Ⅰ.大学設置基準上最低限必要な学部(学科)ごとの教員数を計算する

①大学設置基準「別表第一 学部の種類及び規模に応じ定める専任教員数 (第十三条関係)」に専任教員数について、記載があります。つまり各学部学科等に最低限必要な教員数ですので、これを計算しましょう。

② 別表第二 大学全体の収容定員に応じ定める専任教員数 (第十三条関係)を次に計算します。これは大学全体の収容定員に必要な専任教員数です。 

※大学設置基準上でぎりぎりの教員数とするのであれば、Ⅱにある資格・免許課程上必要な教員数もふまえる必要があります。

※設置基準上では、半数以上は教授である必要があります←特に注意する点です

Ⅱ.資格・免許課程上、必要な教員数を計算する。

各学部で資格や免許課程があれば、必要な教員数や分野、この科目が持てる教員等が定められています。例えば教職課程であれば、免許(教科)によって必要な分野の教員や教員数が詳細に決められております。

<参考>教職課程認定基準等:文部科学省

※Ⅰと関連して、ある学部の資格課程の必要な教員数が設置基準の専任教員数より多い場合は、Ⅰ-②の教員数を重点的に割り振るという事も想定できます。

Ⅲ.担当してもらう科目・課程と業績を確認する。

①学部等設置認可申請や教職課程申請では、担当する科目の業績があるかどうかは厳しくチェックを受けますが、それがなくとも科目をきちんと担当できる業績(エビデンス)があるかの確認が必要です。

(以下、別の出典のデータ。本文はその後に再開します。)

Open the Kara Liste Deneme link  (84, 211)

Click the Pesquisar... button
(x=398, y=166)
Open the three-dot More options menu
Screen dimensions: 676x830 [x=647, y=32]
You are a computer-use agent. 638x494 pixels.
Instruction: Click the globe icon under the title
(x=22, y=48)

②欲を言えば、(言い方は悪いですが)他の科目への汎用性もあるかどうかは確認する所であると思います。例えば、担当してもらう科目が将来カリキュラム編成でなくなってしまったor縮小した時に、他の専門科目や教養科目等が持てそうな分野かどうかということも職員として確認する必要があります。

Ⅳ.各教員の定年を調べておく

先生方がいつ定年退職されるのか、その分をいつ採用すればいいかといった計画が必要です。前倒しで採用する事もありますが、その場合でも誰が(定年退職する)誰の前倒し人事かは把握する必要があります。

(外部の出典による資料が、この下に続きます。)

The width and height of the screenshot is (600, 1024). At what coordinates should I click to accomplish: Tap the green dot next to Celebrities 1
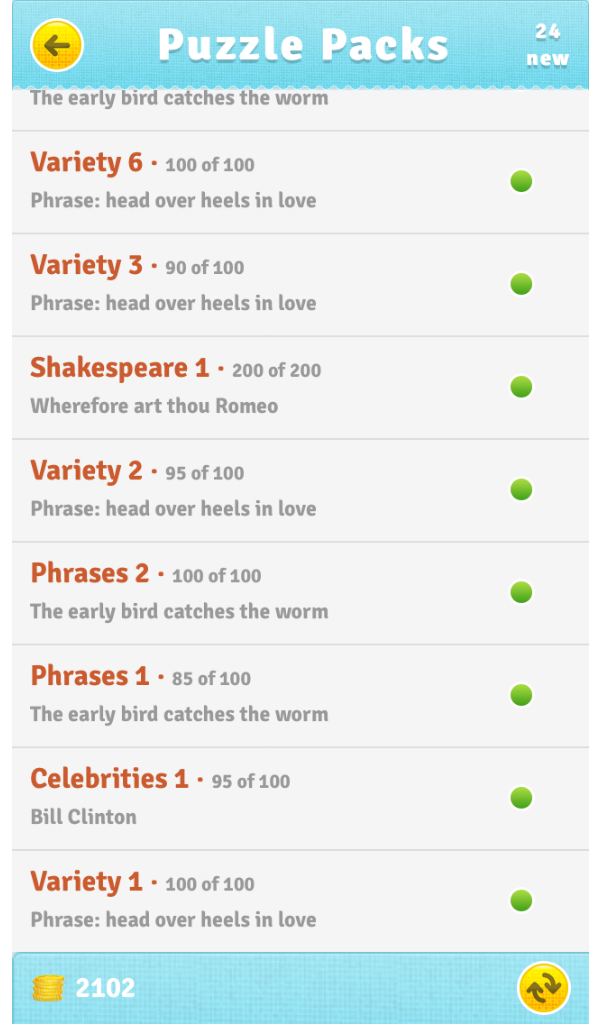520,798
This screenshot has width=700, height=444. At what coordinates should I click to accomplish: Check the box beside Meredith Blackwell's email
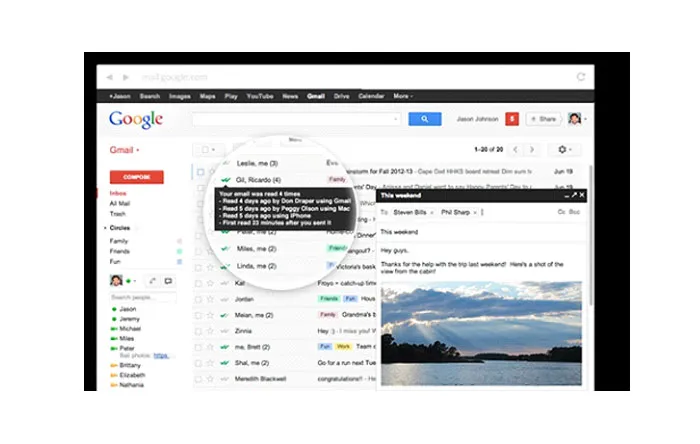pyautogui.click(x=199, y=380)
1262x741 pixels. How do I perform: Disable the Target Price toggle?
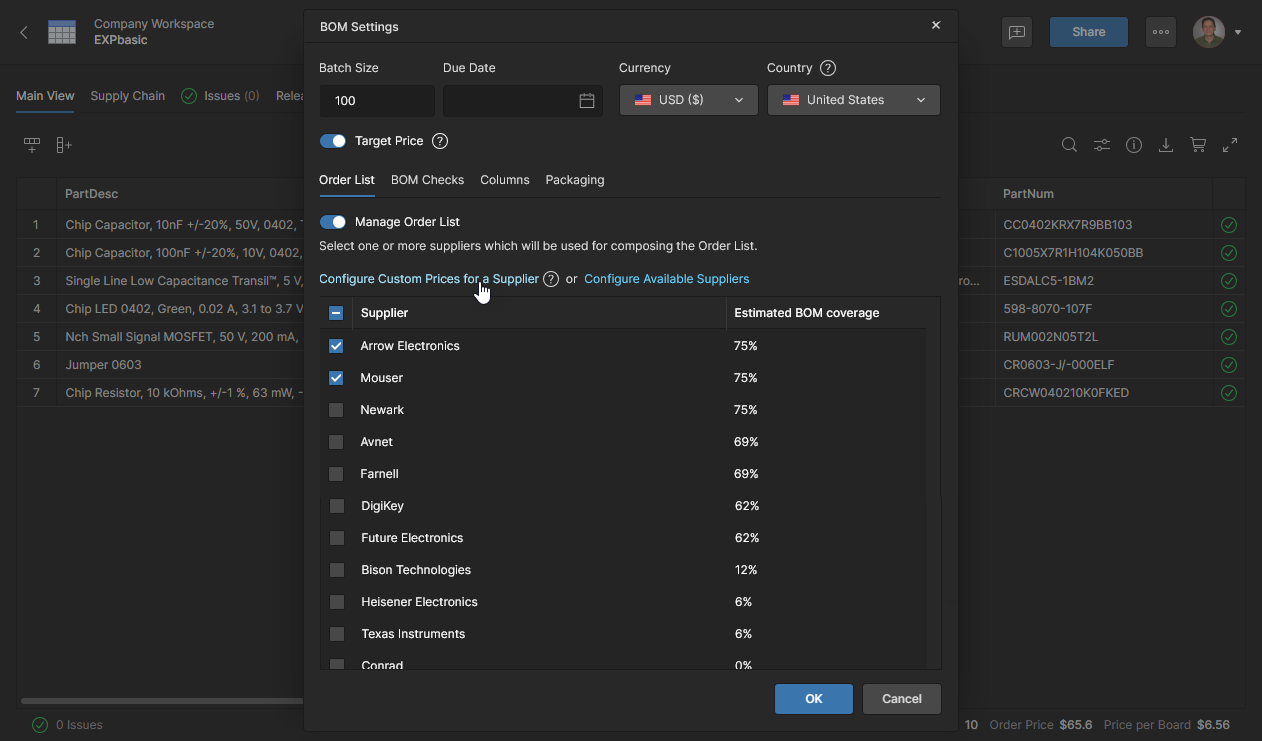(x=332, y=142)
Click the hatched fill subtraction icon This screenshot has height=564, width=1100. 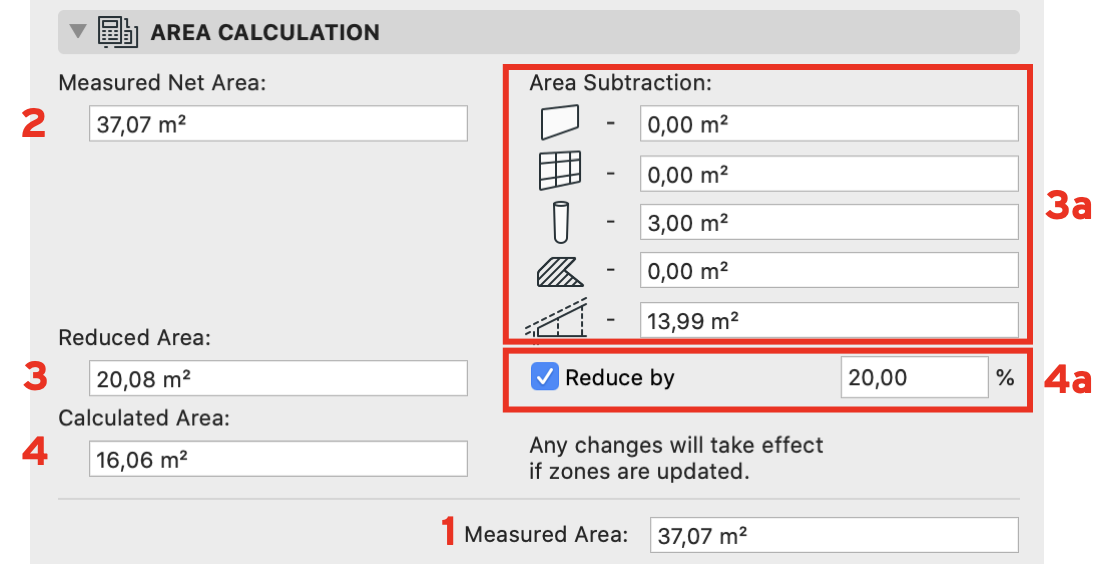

※今後大学どのような学部等の改変をするのかも理解しておく必要があります。中には、「自分が定年退職するから次はこの人を専任にしてほしい」や「同じ分野の教員を採用しろ!」という話も聞きますが、(講座を取っているのでなければ)大学・学部・学科としてどの分野が何名必要かは理解が必要です。

Ⅴ.昇任人事を理解する

先ほど、設置基準では半数以上は教授が必要と述べました。この事を関連しますが、誰がいつ昇任(例:准教授⇒教授)したのかも押さえる必要があります。また教授が定年するのであれば、昇任人事等によって必要な教授数を満たし、助教などを採用できるかもしれません。この事から教員に業績をつんでもらうために、職員はどのような事ができるかは常に考える必要があると思います。

 

以上、5点ほどポイントをあげてみました。教員の人事は職員や事務組織が掌握するものではありませんが、職員は学長や理事長が人事を判断する際に、中立の情報提供や意思決定支援をする必要があります。また人事担当者といっても教学の事(特に資格・免許課程)も勉強していないと計算さえできません。ただこれは経営的な視点に偏っていますので、教学的な視点も一緒にもち人事計画を立てる事が重要なのではないかと思います。(職員が教員人事に口出しをするのかといった意見もあるかと思いますが、人事を決めるのではなく、情報収集と意思決定支援こそがここでの職員の役割と考えています)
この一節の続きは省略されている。